Ils peuvent s'installer à peu près n'importe où, sans être parfaitement adaptés nulle part.
On ne sait pas quand les Elarans sont partis, parce qu'il n'y a pas eu de départ. Il y en a eu beaucoup, très espacés, chacun décidé pour une raison sans rapport avec le précédent — une récolte manquée, une dette, une querelle de famille, un armateur qui trouvait le système voisin plus prometteur que le sien. Le monde d'origine s'est vidé sur une durée si longue que personne, à bord, n'a jamais eu le sentiment d'émigrer.
Le couloir, ils l'ont trouvé en cherchant une route plus courte, et cela n'a fait d'histoire à personne. Un équipage est rentré avec un relevé, l'a vendu, puis l'a revendu.

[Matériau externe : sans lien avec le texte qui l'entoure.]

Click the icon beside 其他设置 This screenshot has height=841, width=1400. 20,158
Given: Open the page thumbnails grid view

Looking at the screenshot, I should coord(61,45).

C'est resté une affaire d'armateurs pendant tout le temps qu'il a fallu pour qu'une bonne part du peuple vive dessus.
Ils se sont répandus comme se répand une route : par les côtés, en s'arrêtant partout où il y avait de quoi s'arrêter, sans jamais décider qu'un endroit valait mieux qu'un autre. Aucun de leurs mondes ne porte le nom d'un lieu. Ils portent des noms de gens — celui qui a payé la traversée, celui qui est mort en chemin, celui qui a signé le premier bail — et la date à laquelle on est arrivé. Un cadastre elaran se lit comme un registre d'équipage.
Ils ont touché les trois autres peuples avant que ceux-ci ne se touchent entre eux, et ils n'en ont tiré aucun récit : c'étaient des clients. Du monde d'origine il reste une rumeur, dont plusieurs versions circulent, incompatibles entre elles. Personne n'a jamais financé le voyage qui trancherait.
- Chez eux
- Les mondes tempérés, où l'on bâtit à ciel ouvert et où les quatre ressources sortent en même temps sans qu'aucune abonde.
- Ce qu'ils ouvrent
- Presque rien ne leur est fermé, et leur monde ordinaire produit un peu de tout : ils sont le fournisseur de secours de la galaxie entière, et le seul peuple qui n'a besoin de conquérir personne pour vivre.
- Ce que cela coûte
- Aucun monde en exclusivité, aucune ressource dominée. Sur chaque terrain, un spécialiste fait mieux pour moins cher. Leur avantage est la largeur, jamais la profondeur.